# Augmentation analysis

Goal is to align the augmentations of the github repo with the Soltanieh et al paper.
1.	Gaussian Noise
2.	Channel scaling
3.	Negation
4.	Baseline wander = 
5.	EMG
6.	Masking - 
7.	Time warping
8.	Combination of augmentaitons


Remarks 
- 'T' classes are with Torch. should be default.
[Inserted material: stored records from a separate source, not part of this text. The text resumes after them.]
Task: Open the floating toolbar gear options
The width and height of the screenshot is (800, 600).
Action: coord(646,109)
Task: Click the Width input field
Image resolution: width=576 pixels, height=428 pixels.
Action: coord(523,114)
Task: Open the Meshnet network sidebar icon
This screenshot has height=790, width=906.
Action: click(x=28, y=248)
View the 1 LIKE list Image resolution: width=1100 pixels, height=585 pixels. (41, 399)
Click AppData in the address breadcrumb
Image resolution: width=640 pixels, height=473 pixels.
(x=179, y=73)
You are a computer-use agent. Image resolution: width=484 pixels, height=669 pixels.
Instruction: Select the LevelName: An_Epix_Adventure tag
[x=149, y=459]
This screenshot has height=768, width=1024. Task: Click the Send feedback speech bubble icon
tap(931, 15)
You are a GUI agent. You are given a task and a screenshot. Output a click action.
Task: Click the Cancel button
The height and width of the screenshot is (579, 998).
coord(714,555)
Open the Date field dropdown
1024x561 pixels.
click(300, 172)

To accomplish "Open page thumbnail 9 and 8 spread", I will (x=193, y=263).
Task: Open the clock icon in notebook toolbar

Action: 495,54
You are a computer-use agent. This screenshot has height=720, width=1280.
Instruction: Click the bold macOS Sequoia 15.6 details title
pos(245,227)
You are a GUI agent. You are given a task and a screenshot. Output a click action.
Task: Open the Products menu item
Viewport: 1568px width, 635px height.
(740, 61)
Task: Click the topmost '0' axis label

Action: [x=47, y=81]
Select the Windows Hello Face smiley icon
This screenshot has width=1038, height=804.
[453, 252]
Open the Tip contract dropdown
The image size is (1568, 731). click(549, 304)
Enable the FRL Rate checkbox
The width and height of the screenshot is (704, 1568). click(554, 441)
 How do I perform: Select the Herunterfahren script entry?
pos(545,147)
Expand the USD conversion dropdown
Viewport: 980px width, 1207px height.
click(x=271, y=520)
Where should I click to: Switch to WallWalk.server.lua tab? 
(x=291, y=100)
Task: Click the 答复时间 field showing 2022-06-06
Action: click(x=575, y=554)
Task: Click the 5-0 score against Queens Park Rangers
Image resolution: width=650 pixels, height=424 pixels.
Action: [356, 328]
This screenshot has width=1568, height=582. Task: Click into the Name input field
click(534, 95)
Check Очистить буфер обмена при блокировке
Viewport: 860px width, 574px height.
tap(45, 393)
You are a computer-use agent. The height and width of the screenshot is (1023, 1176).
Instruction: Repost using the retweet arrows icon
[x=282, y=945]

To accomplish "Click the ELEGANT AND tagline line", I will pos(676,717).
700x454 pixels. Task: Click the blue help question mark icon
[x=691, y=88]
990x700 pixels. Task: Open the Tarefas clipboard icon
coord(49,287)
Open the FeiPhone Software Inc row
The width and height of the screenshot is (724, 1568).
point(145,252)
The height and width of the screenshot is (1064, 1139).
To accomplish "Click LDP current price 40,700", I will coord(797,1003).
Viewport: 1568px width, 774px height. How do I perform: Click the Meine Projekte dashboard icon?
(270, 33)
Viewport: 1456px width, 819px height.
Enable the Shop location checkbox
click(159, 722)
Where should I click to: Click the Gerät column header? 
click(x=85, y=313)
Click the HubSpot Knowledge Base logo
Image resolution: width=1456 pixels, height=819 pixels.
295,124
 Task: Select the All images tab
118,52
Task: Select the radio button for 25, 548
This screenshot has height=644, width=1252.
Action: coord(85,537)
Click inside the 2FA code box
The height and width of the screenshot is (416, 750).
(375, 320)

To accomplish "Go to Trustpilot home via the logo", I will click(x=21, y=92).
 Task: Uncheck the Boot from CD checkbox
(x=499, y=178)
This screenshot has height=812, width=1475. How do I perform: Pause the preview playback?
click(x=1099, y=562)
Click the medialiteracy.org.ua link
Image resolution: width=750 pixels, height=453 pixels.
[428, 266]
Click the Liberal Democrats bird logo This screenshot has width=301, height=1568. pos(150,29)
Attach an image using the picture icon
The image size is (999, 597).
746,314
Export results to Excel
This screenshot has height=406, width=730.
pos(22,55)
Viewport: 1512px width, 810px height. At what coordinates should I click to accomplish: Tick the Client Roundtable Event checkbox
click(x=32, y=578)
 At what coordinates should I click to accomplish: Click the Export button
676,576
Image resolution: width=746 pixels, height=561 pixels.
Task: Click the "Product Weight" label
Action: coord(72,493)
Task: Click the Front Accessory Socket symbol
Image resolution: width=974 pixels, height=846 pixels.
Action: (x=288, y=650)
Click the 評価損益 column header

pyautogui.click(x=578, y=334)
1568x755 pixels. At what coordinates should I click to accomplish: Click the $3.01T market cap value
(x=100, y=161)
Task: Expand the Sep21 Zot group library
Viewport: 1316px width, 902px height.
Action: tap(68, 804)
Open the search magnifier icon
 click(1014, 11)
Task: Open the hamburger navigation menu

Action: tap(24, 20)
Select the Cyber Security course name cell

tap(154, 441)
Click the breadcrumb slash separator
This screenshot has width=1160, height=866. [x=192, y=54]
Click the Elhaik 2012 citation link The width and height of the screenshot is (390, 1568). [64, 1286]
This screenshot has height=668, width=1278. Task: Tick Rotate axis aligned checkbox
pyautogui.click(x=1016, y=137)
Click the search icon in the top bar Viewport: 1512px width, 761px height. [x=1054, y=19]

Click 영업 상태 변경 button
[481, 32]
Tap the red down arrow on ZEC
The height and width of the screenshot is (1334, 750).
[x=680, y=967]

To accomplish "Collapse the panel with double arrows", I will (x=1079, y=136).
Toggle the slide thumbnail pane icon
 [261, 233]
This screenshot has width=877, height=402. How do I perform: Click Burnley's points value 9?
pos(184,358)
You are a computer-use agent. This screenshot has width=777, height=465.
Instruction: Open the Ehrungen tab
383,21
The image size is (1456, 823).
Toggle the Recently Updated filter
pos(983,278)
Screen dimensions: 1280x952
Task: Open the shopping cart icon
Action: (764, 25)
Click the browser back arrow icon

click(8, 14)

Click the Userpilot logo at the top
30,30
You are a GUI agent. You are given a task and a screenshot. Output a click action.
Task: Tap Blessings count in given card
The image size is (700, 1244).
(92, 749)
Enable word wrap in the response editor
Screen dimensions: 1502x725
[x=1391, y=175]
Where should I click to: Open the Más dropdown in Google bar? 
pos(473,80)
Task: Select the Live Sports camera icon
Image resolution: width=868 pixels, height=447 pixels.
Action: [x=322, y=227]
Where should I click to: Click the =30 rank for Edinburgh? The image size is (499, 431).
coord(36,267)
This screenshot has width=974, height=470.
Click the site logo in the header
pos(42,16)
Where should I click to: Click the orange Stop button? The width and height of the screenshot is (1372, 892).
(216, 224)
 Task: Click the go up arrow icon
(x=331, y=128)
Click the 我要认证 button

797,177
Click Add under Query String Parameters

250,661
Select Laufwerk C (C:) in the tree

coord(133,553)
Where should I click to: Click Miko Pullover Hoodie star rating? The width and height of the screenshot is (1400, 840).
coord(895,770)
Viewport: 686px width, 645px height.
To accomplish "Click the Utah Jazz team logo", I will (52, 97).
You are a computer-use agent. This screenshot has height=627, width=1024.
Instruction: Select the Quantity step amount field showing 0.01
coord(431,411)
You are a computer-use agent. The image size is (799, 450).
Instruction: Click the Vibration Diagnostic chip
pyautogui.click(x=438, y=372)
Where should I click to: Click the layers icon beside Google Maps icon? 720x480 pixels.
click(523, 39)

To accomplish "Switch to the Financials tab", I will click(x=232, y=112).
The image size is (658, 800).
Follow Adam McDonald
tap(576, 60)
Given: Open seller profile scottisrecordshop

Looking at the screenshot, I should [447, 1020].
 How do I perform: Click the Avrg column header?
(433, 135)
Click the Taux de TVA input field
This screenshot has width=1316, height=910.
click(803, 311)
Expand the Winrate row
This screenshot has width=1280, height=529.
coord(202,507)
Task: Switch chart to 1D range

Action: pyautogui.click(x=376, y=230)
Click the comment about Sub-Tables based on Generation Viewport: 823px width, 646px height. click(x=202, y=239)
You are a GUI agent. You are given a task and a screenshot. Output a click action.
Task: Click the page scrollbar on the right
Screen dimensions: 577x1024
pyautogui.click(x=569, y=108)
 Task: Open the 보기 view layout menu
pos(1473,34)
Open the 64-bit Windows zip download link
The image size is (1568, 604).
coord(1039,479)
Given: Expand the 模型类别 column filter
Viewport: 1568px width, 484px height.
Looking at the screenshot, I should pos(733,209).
### 1. Gaussian Noise - Changes 
should have std=scale with 

variances as argument:
$$\sigma_{G} = [0.01, 0.1, 1]$$

Changes:
made to accept a variance and scale with the std (sqrt of var)

In [None]:
class TGaussianNoise(Transformation):
    """Add gaussian noise to sample.
    """

    def __init__(self, var=0.01):
        super(TGaussianNoise, self).__init__(var=var)
        self.var = var

    def __call__(self, sample):
        if self.var == 0:
            return sample
        else:
            std = math.sqrt(self.var)
            data, label = sample
            data = data + std * torch.randn(data.shape)
            return data, label
        
    def __str__(self):
        return "GaussianNoise"

### 2.	Channel scaling - Correct

should use scaling_factor = magnitude_range

$$S_{ch} = [(0.33, 3), (0.33, 1), (0.5, 2)]$$

In [None]:
class ChannelResize(Transformation):
    """Scale amplitude of sample (per channel) by random factor in given magnitude range"""

    def __init__(self, magnitude_range=(0.5, 2)):
        super(ChannelResize, self).__init__(magnitude_range=magnitude_range)
        self.log_magnitude_range = np.log(magnitude_range)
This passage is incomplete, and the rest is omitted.